In collaboration with the Department of Medical Physics & Clinical Engineering, University of Sheffield and Department of Mechanical Engineering, University of Bath.

1. Background/Context

The focus for the present work was to investigate the potential for mathematical modelling to improve the support for clinical decision making in critical care environments, specifically the adult general intensive care unit (ICU). Two very different strands of internationally recognised research work came together at the start of this project: the development of real-time data management systems for ICUs1,2 (Department of Medical Physics and Clinical Engineering, Sheffield) and the development of compartmental models of the respiratory system3,4 (Department of Mechanical Engineering, University of Bath).

Critical care environments (CCEs) describe those clinical areas where the functionality of organ systems are artificially maintained or supported. Examples of critical care environments include ICUs, operating theatres (as a result of anaesthesia) and trauma units. Such environments are data intensive with up to 40 measurements an hour being recorded by nursing staff in the ICU1,2. In addition to these measurements, there are the results from chemical and biochemical assays together with images (particularly chest x-rays) that provide information on the chemical and anatomical components of disease. These complex, multidimensional data sets are used to inform decisions by clinical staff on patient management1.

Using computer technology to routinely support clinical decision making remains an unachieved goal. We believe one of the reasons for this is that pattern recognition approaches (for example using neural networks or production systems) cannot be made sufficiently patient specific. Our hypothesis is that mathematical models of (patho-) physiological processes can inherently be made more patient specific and therefore offer the potential for supporting the clinical decision making processes. The data intensive nature of critical care environments provide an ideal opportunity for developing mathematical models of the respiratory system. This project has developed and validated a mathematical model of the respiratory system of artificially ventilated adult patients on an ICU

2. Key Advances and Supporting Methodology

2.1 Introduction & Overview

The starting point for modelling within this project was a model of the respiratory system developed by the Bath group for assessing the breathing apparatus used by deep sea divers3,4. This model was essentially a pneumatic model. In a series of meetings between the two collaborating research groups, this model was reviewed to determine work needed to port this model to artificially ventilated patients. A number of key differences existed:

  • Artificially ventilated patients on the ICU make minimal respiratory effort and the respiratory rate and tidal volume are primarily determined by the ventilator settings. There is no control of respiration.
  • During artificial ventilation, the patient’s upper airway is bypassed by an endotracheal (ET) tube which is passed through the mouth and connects the patient to the ventilator.
  • Patients considered within this study are admitted to the ICU as a result of acute lung disease resulting in inadequate blood oxygenation. Within the original Bathfp model the lung was simply a piston.
  • The ventilator must be modelled

In order to create a comprehensive model of artificially ventilated patients, all these issues had to be addressed. In addition, a major problem with the previous Bathfp model of respiration was that it contained a large number of constants that could not be readily determined experimentally. Therefore a way of determining or eliminating these became an essential aim of the project if it were to yield a model which could be made patient specific. A block diagram of the model implemented is shown in figure 1. The Bathfp software was used for the implementation of the compartmental components of the model.
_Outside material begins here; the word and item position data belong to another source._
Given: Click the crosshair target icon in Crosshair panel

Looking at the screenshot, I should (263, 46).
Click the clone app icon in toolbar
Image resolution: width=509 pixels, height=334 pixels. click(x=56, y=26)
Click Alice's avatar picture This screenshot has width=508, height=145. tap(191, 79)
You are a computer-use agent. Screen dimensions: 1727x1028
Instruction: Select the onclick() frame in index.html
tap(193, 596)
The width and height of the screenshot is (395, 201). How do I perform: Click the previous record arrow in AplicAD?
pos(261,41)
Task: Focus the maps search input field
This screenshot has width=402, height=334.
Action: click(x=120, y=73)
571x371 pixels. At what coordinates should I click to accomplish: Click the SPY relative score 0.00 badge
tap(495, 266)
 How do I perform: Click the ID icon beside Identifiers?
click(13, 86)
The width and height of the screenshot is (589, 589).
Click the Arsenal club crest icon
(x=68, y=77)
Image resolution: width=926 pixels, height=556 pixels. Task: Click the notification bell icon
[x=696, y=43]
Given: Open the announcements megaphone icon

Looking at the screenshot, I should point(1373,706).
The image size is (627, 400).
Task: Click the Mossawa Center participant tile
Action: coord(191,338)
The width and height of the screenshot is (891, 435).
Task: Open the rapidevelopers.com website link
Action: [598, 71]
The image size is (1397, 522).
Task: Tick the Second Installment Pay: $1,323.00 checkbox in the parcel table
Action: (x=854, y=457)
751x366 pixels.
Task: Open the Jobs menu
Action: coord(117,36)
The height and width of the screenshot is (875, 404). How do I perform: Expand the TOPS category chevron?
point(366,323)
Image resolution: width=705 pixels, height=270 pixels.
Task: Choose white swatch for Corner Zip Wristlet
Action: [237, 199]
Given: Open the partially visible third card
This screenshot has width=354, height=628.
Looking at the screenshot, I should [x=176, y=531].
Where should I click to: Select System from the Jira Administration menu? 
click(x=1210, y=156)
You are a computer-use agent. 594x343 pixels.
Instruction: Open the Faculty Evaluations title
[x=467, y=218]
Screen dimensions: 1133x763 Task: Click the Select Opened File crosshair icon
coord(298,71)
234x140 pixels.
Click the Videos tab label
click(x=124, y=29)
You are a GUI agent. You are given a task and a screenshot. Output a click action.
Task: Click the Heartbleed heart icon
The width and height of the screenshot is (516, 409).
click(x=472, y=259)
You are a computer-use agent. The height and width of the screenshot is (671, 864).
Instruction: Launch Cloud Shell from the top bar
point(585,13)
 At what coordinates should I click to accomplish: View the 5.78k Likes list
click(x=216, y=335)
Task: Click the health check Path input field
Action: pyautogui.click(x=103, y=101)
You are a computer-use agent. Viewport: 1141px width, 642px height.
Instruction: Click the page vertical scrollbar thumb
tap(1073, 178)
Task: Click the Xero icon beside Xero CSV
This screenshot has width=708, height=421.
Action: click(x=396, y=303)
To implement this model, work has been undertaken in the following specific areas:

  • Modelling the ventilator
  • Modelling airflow within the ET tube and the major airways
  • Modelling gas exchange in acute lung disease

schematic diagram of the model of the respiratory system

Figure 1: schematic diagram of the model of the respiratory system showing the Evita ventilator, the ET tube which connecting the ventilator to the patient's airways together with the lungs and pulmonary vascular circulation.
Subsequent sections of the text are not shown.